A customer of ours has a potential search application which requires (largely for reasons of performance) the ability to update specific individual fields of Apache Lucene documents. This is not the first time that someone has asked for this functionality. However, until now, it has been impossible to change field values in a Lucene document without re-indexing the entire document. This was due to the write-once design of Lucene index segment files, which would necessitate re-writing the entire file if a single value changes.

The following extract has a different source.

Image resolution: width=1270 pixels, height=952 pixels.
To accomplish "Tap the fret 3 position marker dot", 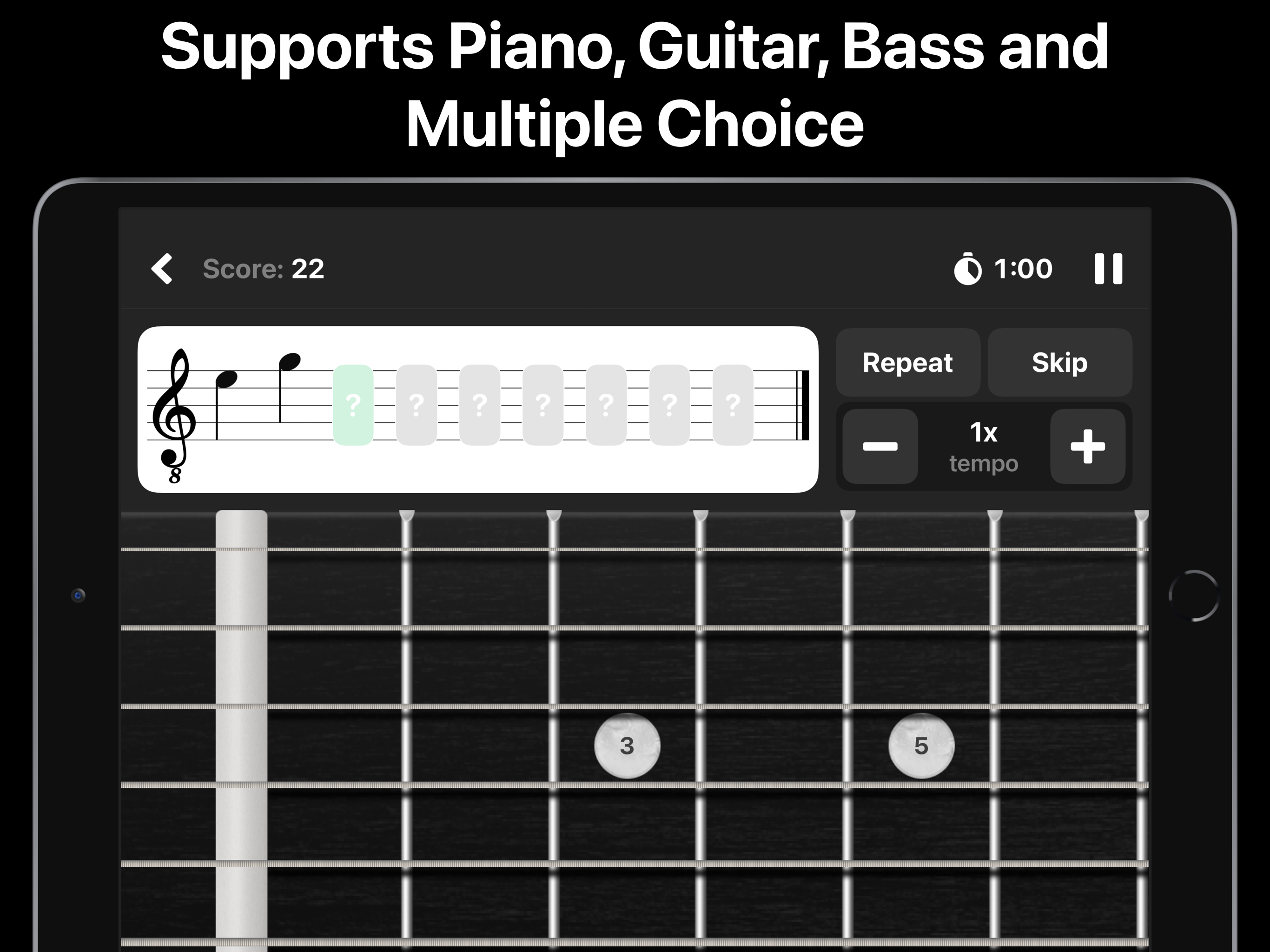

However, the introduction of pluggable codecs in Lucene 4.0 means that the concrete representation of index segments has been abstracted away from search functionality, and can be specified by the codec designer. The motivation for this was to make it possible to experiment with new compression schemes and other innovations, however it may also make it possible to overcome the current limitation of whole-document-only updates.
Andrzej Bialecki has proposed a “stacked update” design on top of the Lucene index format, in which changed fields are represented by “diff” documents which “overlay” the values of an existing document. If the “diff” document does not contain a certain field, then the value is taken from the original, overlaid document. This design is currently a work in progress.
Approaching the challenge independently, we have started to experiment with an alternative design, which makes a clear distinction between updatable and non-updateable fields. This is arguably a limitation, but one which may not be important in many practical applications (e.g. adding user tags to documents in a corpus). Non-updatable fields are stored using the standard Lucene codec, while updatable fields are stored externally by a codec that uses Redis, an open-source, flexible, fast key-value store. Updates to these fields could then be made directly in the Redis store using the JRedis library.
We have written a minimal, 2-day proof of concept, which can be checked out with:
svn checkout http://flaxcode.googlecode.com/svn/trunk/LuceneRedisCodec
There is still a significant amount of work to be done to make this approach robust and performant (e.g. when Lucene merges segments, the Redis document IDs will have to be remapped). At this stage we would welcome any comments and suggestions about our approach from anyone who is interested in this area of functionality.
Very cool!
I think on merge you shouldn’t have to remap document IDs? Once a segment is written, its docIDs are fixed, and merging just writes a new segment. So I think it should “just work”.
Thanks Mike!
The merge issue is down to the fact that Lucene segments do get replaced during a merge. e.g. say I have two segments, each with three docs:
[1, 2, 3] + [1, 2, 3]
then after merging we will just have
[1, 2, 3, 4, 5, 6]
and the redis codec will have to know about this. (I’m not the guy who implemented the POC so my understanding might be a bit off..)
Hi Tom,
The codec is in fact used to write the newly merged segment, so the Redis codec will see docs 1-6 being written. So I think you’ll be fine there.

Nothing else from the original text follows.